The panel also said that if all its recommendations highlighted for the first five years -- creation of a independent regulator, reorganisation of the Railway Board, reorganisation of Group A railway services, revision of dividend policy and many others -- are implemented and issues related to social costs are addressed, the annual railway budget could be phased out. The Gross Budgetary Support (GBS) to IR could be mentioned as a paragraph in the Union Budget and no more.

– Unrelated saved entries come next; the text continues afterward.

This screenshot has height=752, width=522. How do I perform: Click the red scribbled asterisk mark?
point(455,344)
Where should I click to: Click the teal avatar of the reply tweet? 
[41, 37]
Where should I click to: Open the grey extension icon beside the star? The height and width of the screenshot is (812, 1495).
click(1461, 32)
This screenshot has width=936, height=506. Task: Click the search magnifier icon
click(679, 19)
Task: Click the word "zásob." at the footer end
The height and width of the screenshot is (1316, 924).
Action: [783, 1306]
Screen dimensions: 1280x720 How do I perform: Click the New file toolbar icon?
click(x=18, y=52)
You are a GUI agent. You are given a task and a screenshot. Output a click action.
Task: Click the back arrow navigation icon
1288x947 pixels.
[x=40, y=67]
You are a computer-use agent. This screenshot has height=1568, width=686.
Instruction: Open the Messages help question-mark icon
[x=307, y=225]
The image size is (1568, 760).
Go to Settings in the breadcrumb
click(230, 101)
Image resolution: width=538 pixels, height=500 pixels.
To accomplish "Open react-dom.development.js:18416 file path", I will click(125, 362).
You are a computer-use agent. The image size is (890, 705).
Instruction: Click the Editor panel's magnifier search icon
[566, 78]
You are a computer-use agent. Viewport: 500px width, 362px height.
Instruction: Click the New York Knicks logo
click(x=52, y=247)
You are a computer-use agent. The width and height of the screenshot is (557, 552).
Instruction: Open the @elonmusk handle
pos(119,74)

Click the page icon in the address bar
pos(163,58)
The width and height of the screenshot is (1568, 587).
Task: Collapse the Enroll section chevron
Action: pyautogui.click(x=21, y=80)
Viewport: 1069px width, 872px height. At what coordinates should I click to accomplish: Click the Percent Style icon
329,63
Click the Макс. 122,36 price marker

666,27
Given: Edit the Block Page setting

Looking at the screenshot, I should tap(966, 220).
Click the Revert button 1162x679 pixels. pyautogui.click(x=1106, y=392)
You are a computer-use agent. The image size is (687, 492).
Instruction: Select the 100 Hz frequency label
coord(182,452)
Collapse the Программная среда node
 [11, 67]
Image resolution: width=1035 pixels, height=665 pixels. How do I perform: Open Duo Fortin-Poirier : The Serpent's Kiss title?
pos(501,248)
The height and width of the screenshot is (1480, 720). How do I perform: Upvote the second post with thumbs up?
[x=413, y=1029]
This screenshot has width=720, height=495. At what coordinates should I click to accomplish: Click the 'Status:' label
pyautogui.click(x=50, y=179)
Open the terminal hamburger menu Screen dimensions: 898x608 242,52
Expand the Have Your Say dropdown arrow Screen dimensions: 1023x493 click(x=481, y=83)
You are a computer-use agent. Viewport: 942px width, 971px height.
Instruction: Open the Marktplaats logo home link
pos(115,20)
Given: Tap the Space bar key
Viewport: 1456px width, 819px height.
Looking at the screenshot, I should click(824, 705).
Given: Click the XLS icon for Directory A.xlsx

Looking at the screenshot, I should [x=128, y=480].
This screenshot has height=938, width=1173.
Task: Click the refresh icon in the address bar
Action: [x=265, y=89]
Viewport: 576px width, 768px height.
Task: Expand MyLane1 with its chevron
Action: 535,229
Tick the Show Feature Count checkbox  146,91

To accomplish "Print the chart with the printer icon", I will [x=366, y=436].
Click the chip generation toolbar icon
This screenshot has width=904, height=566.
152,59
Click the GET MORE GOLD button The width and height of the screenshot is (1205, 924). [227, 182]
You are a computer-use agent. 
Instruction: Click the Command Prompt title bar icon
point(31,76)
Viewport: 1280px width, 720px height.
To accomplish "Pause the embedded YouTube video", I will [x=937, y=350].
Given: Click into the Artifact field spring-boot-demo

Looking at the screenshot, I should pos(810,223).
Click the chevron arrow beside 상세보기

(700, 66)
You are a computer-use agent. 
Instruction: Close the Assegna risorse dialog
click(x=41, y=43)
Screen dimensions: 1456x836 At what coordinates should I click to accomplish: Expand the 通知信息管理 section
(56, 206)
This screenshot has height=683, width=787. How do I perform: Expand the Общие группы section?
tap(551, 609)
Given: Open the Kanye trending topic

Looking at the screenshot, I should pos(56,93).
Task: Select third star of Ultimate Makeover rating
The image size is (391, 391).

One basic change between the interim and final report of the committee, officials said, is on the powers of rail general managers and divisional railway managers to choose the Railway Protection Force (RPF) and Railway Protection Special Force (RPSF). In both cases, the interim report had said this should be separated from the core function of IR, which is to run trains. However, in the final report, officials say the committee said the entire cost of the General Railway Police should be borne by the state government concerned. Else, GMs and DRMs should be given adequate freedom to choose between private security agencies and RPF for security on the trains.
Similarly, in the case of railway schools, the Committee suggested educational needs be met through subsidising their education in alternative schools, including Kendriya Vidyalayas and private schools, rather than hiring educationists on the rolls of IR.
For medical services, an official said the committee suggets GMs and DRMs and even other employees get the option of choosing either services offered through the Indian Railway Medical Services (IRMS) or privately empanelled practitioners.
“For preventive and curative health care of employees, the choice might be extended to the CGHS (Central Govt Health Scheme) framework and subsidised health care in private hospitals, which should not be restricted to referral services,” the official said.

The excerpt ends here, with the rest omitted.